The next problem is that there are two ways to use Rs-485. One method is to use one wire pair to both send and receive, using only one telephone line. The drawback is that it is hard to add optical isolation or buffers. The other option is to have two pairs one to send data and one to receive data. The drawbacks are that it takes two telephone lines. We own our phone lines where I work, so using two lines is not a problem. Using two lines also makes it easy to check on the 68HC11 with Windows terminal.
LM34 temperature sensors are used. They have a range of 0 degrees to 225 degrees Fahrenheit corresponding to 0 to 2.55 volts. They can go lower but only with a negative bias supply. Converting the results to degrees Fahrenheit is made easy by first setting the analog to digital converter’s reference voltage to 2.55 volts. This is done with a 24K resistor that trims the 2.5 volt reference. You can test your modified regulator and change the resistor if it is needed.
B&B Electronics
My controllers were recently upgraded so that they are now compatable with the controllers made by B&B Electronics. They make a serial controller called a 232SDA10 and a RS 485 controller called a 485SDA10. Each has three digital inputs, three digital outputs and eleven ten bit analog inputs if I remember right. The limit of three digital inputs and outputs still gives enough control for most applications. One of them is pictured below with a lightning protector added on the analog inputs. These devices are easily damaged by lightning.
Power monitoring
For this project I was approached by an electrician who wanted to know if it was possible to monitor and record power consumption on my energy management system. The problems with recording electrical power are many. You cannot just tap into high power circuits, they must be first reduced to lower power levels. This is done with a pickup transformer. We did not have an easy source for them, however I have since discovered that Jameco electronics sells one. We set out to make our own pickup transformers. First we tried the commonly available ferrite torroidal transformers, but all they track is the amount of noise. Next we tried taking a steel pipe and cutting off 1/2 inch slices. Then we covered it with 100 turns of 24 gage insulated telephone type wire. This worked much better. We tried cutting them and clamping them back together on the wire but that led to a loss of about 30% of its efficiency. So we settled on disconnecting the power and routing the feeds through the home made pick up transformers.

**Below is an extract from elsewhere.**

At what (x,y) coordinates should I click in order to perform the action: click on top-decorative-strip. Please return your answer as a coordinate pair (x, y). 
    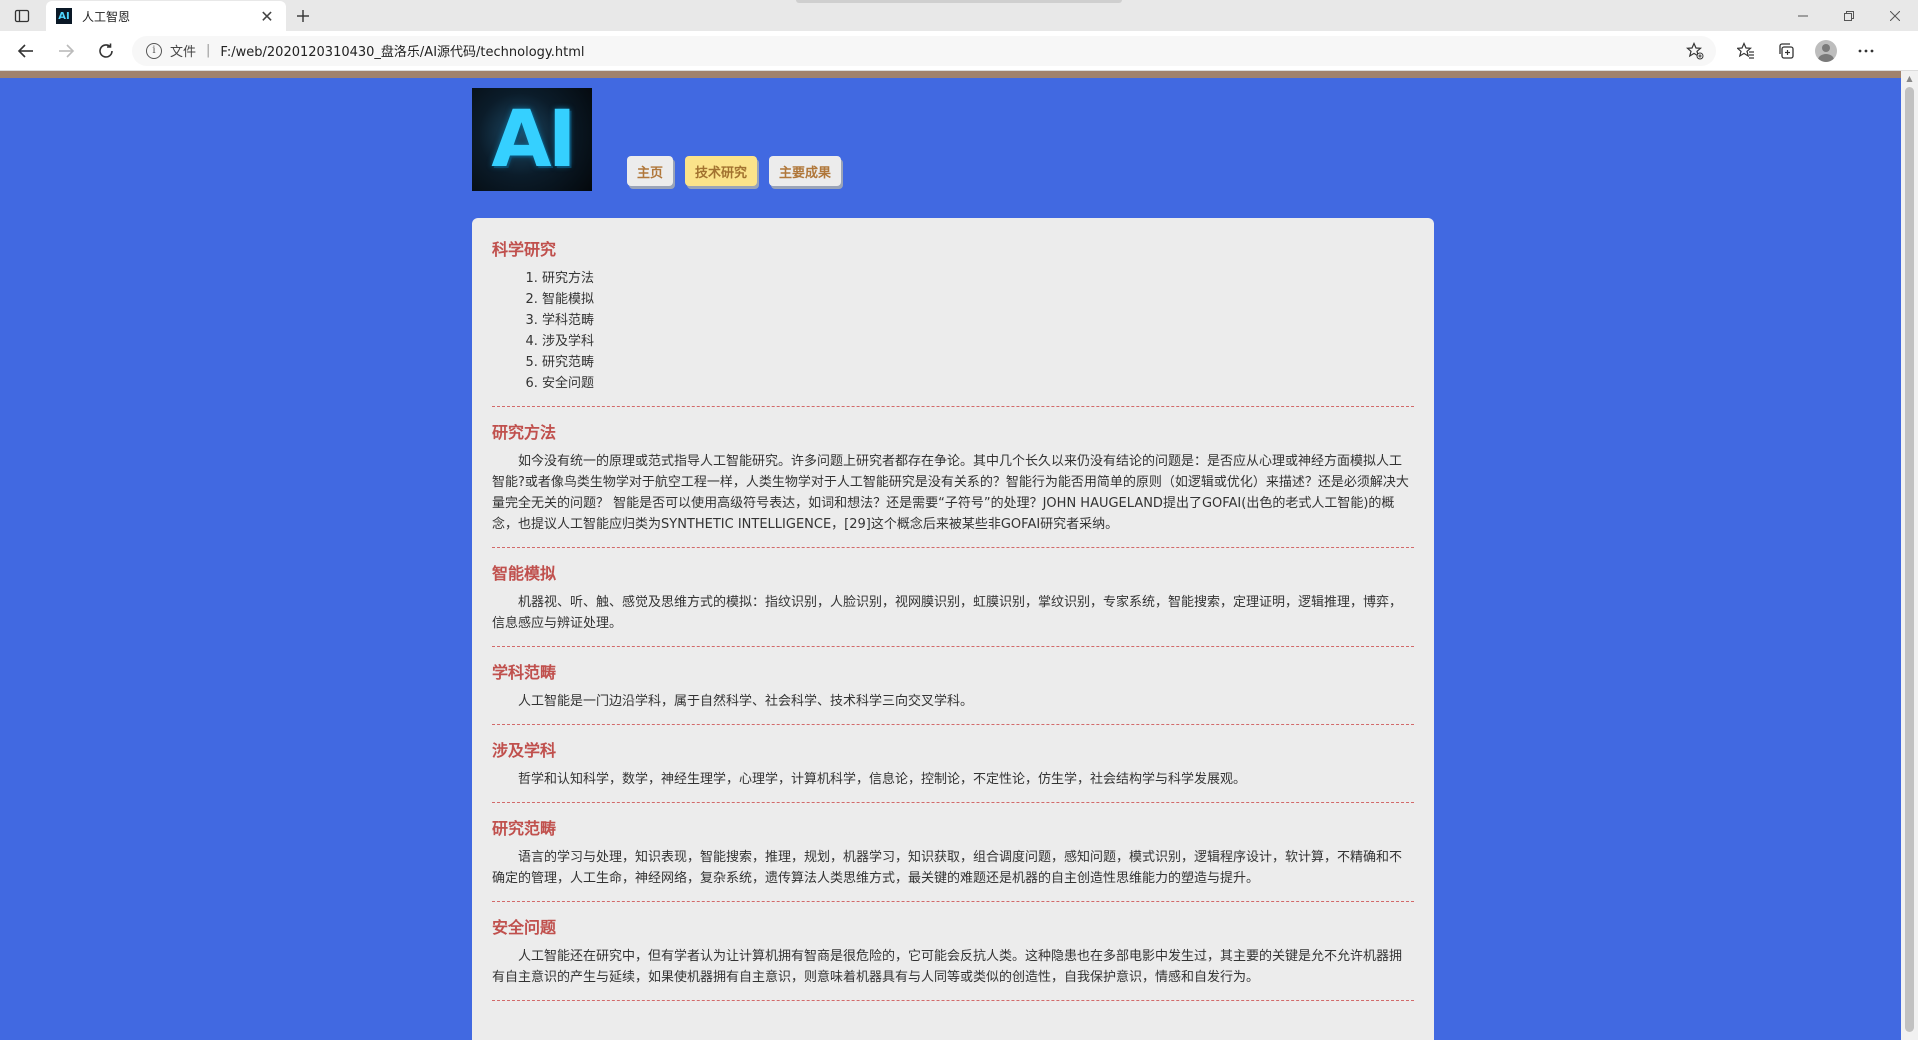
    Looking at the image, I should click on (959, 74).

The next problem is that the analog to digital converter requires a five volt DC input and the output of the transformers is a very small ac voltage. To solve this problem more than just an ordinary AC bridge rectifier was needed. An OP amplifier IC based amplifier and rectifier was needed. A gain of 10 was settled upon, this gives a range of up to 100 amps. The rectifier design was taken from my audio digital VU meter design. I added a zener diode protection for the input to the analog to digital converter. That was also needed to protect the delicate electronics when it was used as part of an energy management circuit.
The schematic shows 1 of up to 8 circuits to monitor as many electrical loads. The question we wanted to answer was if a building was really drawing as much power as the power meter had indicated, and if so when. we discovered that all kinds of devices were running 24 hours a day even though the building was only in use less than 12 hours a day. For home use you might not need to monitor as many electrical circuits.